In a series hybrid (EREV), any pound of battery you carry that isn’t providing instantaneous peak power (for a 0-100 pull or a 7% grade) or regen absorption (for the 7,000lb trailer) is literally "dead weight" that kills your efficiency and payload.
By forcing a 1,200 lb LFP pack into the Scout Harvester instead of a 250 lb LTO "power buffer," they are committing several engineering sins:
  1. Vicious Cycle of Weight: That extra 1,000 lbs of "compliance" battery requires a beefier suspension, bigger brakes, and a stronger frame. Now the truck is heavier, so it needs even more power to move, which drains the battery faster.
  2. Diminishing Returns: After the first 10-15 miles of EV range, that extra 950 lbs of lithium is just a passenger. You’re burning gas in the generator just to haul around a massive, cold, chemical slab that’s too "sluggy" to help you in a Wyoming winter.
  3. The "Buffer" Logic: An LTO pack is a high-speed reservoir. It fills and empties instantly. In a series hybrid, the generator should be the "base load" and the battery should be the "surge." LTO is built for surges; LFP is built for slow, steady trickles.

Why the "Waste" Wins:
The reason they ignore your (correct) logic is Regulatory Arbitrage:
  • The "PHEV/EREV" Tax Credit Floor: Governments often mandate a minimum All-Electric Range (AER)—typically 40–50 miles—for a vehicle to be classified as an "EV" for tax credits or HOV lane access.
  • The Math of Subsidy: If the $7,500 tax credit is more than the cost of the "extra" 900 lbs of LFP, the manufacturer will choose the heavier, worse truck every time because it’s "cheaper" for the consumer at the point of sale.

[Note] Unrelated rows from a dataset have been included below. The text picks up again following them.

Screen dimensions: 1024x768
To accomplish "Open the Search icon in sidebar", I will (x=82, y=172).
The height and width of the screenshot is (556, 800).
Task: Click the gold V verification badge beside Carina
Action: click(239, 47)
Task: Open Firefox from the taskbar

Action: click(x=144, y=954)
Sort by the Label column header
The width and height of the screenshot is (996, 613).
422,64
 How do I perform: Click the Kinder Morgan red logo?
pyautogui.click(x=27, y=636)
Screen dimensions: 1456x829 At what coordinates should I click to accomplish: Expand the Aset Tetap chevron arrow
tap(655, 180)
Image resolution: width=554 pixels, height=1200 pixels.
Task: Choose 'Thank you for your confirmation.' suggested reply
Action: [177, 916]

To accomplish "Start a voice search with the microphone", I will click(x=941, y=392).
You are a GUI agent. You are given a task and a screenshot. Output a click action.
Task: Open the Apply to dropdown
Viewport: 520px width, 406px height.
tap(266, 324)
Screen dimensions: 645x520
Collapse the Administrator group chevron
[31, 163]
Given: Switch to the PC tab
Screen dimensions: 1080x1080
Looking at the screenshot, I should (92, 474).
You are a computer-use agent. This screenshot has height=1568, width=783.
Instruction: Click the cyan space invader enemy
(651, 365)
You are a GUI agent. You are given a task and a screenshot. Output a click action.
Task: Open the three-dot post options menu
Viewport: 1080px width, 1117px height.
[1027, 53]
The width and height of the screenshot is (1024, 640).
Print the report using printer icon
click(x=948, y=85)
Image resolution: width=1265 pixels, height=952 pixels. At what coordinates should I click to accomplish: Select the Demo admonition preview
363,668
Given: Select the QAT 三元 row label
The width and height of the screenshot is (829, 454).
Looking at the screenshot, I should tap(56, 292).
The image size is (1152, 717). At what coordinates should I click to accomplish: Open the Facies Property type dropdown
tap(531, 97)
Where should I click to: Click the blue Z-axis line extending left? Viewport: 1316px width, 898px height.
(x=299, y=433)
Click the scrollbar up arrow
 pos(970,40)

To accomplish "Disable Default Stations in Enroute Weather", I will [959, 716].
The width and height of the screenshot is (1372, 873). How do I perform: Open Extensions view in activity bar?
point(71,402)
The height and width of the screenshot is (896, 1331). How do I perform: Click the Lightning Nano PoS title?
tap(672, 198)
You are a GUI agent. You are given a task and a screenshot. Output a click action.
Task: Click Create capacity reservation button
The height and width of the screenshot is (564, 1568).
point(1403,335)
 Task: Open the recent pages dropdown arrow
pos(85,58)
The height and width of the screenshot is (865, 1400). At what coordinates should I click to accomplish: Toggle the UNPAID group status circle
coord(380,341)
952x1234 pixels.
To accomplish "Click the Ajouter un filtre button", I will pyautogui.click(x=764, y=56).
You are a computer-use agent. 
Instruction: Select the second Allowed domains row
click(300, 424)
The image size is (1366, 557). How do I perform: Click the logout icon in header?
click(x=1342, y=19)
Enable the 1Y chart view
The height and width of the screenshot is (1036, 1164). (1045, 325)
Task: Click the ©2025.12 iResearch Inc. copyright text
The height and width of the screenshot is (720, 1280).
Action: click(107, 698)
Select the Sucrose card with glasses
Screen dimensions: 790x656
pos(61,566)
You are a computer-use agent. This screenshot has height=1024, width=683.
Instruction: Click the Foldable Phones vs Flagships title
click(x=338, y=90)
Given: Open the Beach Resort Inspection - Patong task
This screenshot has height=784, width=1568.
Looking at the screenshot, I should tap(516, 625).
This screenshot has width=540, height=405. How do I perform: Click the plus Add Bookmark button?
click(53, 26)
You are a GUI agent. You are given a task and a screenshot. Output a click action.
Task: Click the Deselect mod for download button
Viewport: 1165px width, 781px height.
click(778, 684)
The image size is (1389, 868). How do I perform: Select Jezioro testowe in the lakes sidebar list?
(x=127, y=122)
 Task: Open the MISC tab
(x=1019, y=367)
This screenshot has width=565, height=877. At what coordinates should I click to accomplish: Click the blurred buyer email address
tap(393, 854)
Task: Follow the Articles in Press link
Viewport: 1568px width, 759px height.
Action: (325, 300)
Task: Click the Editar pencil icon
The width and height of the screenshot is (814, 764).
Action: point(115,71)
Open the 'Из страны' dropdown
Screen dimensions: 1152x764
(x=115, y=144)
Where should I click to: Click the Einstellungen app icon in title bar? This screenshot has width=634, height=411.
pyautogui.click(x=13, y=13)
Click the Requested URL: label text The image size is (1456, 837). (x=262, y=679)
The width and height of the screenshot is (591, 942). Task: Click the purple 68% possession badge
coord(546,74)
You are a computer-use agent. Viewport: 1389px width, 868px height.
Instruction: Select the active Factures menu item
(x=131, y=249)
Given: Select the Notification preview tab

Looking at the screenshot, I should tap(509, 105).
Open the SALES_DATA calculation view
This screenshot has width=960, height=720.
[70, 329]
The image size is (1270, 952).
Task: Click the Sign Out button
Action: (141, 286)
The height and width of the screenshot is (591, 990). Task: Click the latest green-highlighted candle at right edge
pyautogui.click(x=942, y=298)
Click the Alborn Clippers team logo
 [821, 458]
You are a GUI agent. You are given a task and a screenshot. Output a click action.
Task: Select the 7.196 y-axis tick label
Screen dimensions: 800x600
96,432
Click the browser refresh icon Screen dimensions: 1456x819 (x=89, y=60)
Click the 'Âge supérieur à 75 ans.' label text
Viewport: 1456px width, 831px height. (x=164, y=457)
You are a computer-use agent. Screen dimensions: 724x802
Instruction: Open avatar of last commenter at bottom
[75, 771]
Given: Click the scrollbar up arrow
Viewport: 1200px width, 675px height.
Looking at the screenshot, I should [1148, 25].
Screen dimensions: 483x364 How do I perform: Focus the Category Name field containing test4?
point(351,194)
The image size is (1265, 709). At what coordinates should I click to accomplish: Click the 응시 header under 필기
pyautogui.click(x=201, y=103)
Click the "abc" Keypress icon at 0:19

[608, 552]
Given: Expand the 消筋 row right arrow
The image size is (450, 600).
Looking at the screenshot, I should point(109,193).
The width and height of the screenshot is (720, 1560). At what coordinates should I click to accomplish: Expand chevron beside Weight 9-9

The "Real" Scout Harvester
If you built the "Real Scout", it would have:
  • A 10–15 kWh LTO pack (indestructible, 30,000 cycles, -30°F capable).
  • A 150 kW generator (tuned for constant high efficiency).
  • 800 lbs more payload capacity because you ditched the "compliance" slab.
You’d have a truck that gets 30+ MPG, tows 10,000 lbs without overheating, and the battery would never be e-trash. But it wouldn't qualify for the "green" subsidies because it "only" goes 12 miles on battery.
 
Let's be fair here. Tesla only started selling cars in 2008, with cars from 2012 that have over 400k+ miles on the original battery and motors. We can't say a Tesla won't last 30 years when they haven't existed that long. Many people will stand by their Tesla, I think, until the recent refresh; they were all ugly, but looks alone don't make a collector's item, time does. If Tesla went out of business tomorrow, they would eventually become collector's vehicles as they become harder to find. The main issue with "modern" EVs is that we haven't met the tipping point of diminishing returns in battery tech, which is still advancing, but ICE has already crested its peak, and even still, that doesn't mean an EV from today won't be roadworthy and just as capable in 2056. Only time will tell.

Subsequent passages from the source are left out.